ON SATURDAY NIGHT, barricades blocked the street on one side of the charred ruins of the Wendy’s drive-thru where an Atlanta police officer killed Rayshard Brooks a week ago, on June 12. Cars cordoned off the other side. There, a Black man with an AR-15 was standing guard, stopping white people from entering the site.
What began last week as a vigil for Brooks had transformed into something more militant. Amid the selfie-taking teenagers and people hawking Black Lives Matter T-shirts at the crowded convenience store nearby, a band of armed young Black men milled about. They bore pistols and long guns, with gaudy accessories redolent of modern militia equipage: an extended pistol magazine here, a cheap scope there.
Police slowly rolled by the corner of Pryor Street and University Drive every five or 10 minutes, warily observing. The cops, many of whom have been calling in sick, are effectively on strike.

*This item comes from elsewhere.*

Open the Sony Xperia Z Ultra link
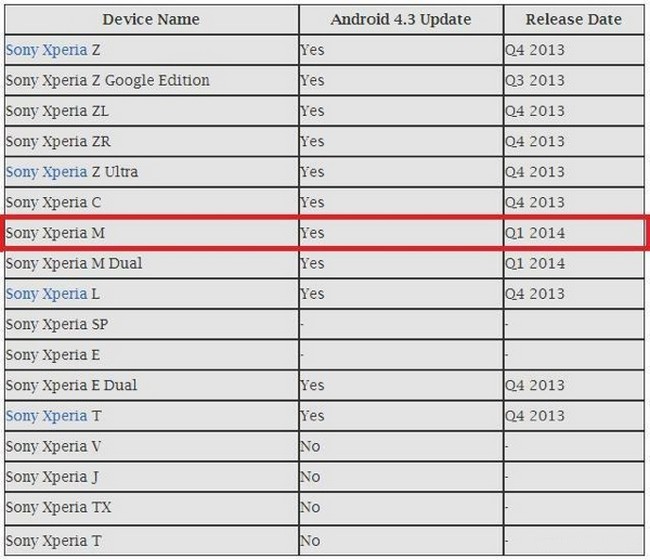 pyautogui.click(x=46, y=171)
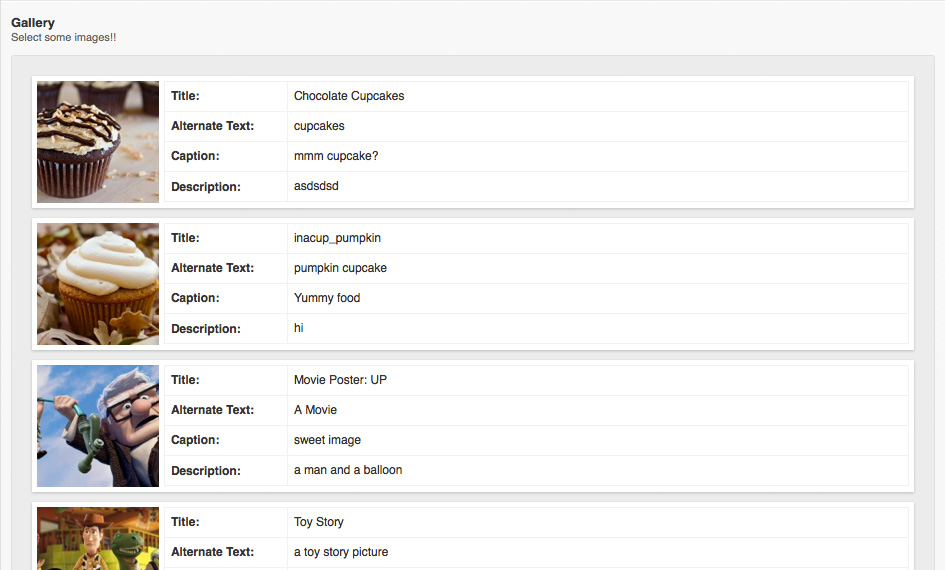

“We are being killed, and nothing is being done about it. When a person is shooting at you, that’s a declaration of war,” the man with the rifle said. “We shouldn’t have to do this.” He would not give his name.

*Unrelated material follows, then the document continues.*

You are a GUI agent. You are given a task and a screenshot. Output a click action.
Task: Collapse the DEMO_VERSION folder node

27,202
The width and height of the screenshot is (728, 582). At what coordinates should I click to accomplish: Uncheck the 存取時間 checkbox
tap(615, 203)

People are shooting at them — likely white counterprotesters, shooting from their cars. And they’re shooting back. If activists allow such militance to continue, it will likely drive the broader public into a call for police intervention and discredit the movement toward systemic reform.
The previous afternoon, protesters in tech-heavy midtown Atlanta had shut down a traffic intersection when a white guy with a “Back the Blue” license plate took issue. After retrieving an AR-15 from his trunk, Alexander Fawaz barreled through a protester blocking his way. A video shows demonstrators drawing their guns and shooting at him as he drives away. Police said that Fawaz told them he feared for his life. Police did not even cite the driver. One protester was arrested and charged with disorderly conduct.

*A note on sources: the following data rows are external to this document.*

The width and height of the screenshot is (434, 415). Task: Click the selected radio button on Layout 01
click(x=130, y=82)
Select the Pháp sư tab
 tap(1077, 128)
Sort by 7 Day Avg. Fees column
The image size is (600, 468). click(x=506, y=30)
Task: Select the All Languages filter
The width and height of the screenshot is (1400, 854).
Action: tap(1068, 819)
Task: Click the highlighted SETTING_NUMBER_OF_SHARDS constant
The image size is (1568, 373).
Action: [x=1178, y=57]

Later that day, a 24-year-old woman was shot in the leg on the street outside the crowded vigil. She appears to have been caught in crossfire. No suspect was identified. People aren’t talking to the police.
Then, earlier Saturday night a second person got shot in a drive-by there. The 35-year-old male victim was also shot in the leg.
The man with the rifle guarding the barricade said he had seen that latest shooting, just hours before. He’s a network engineer who claimed no law enforcement or military experience. The victim had been a regular at the protest, and the shooter was a white man driving a silver Dodge SRT Challenger, he said.
“The police were here when the guy got shot,” he told me. “They saw the guy get shot. They saw the car that was shooting at us, and they didn’t pursue him. … This is in the midst of a felony. Someone got shot, you know what I’m saying, and they come and say ‘Is everybody OK?’ and no, motherfucker, that guy shot at us. So, I went home and got my rifle.”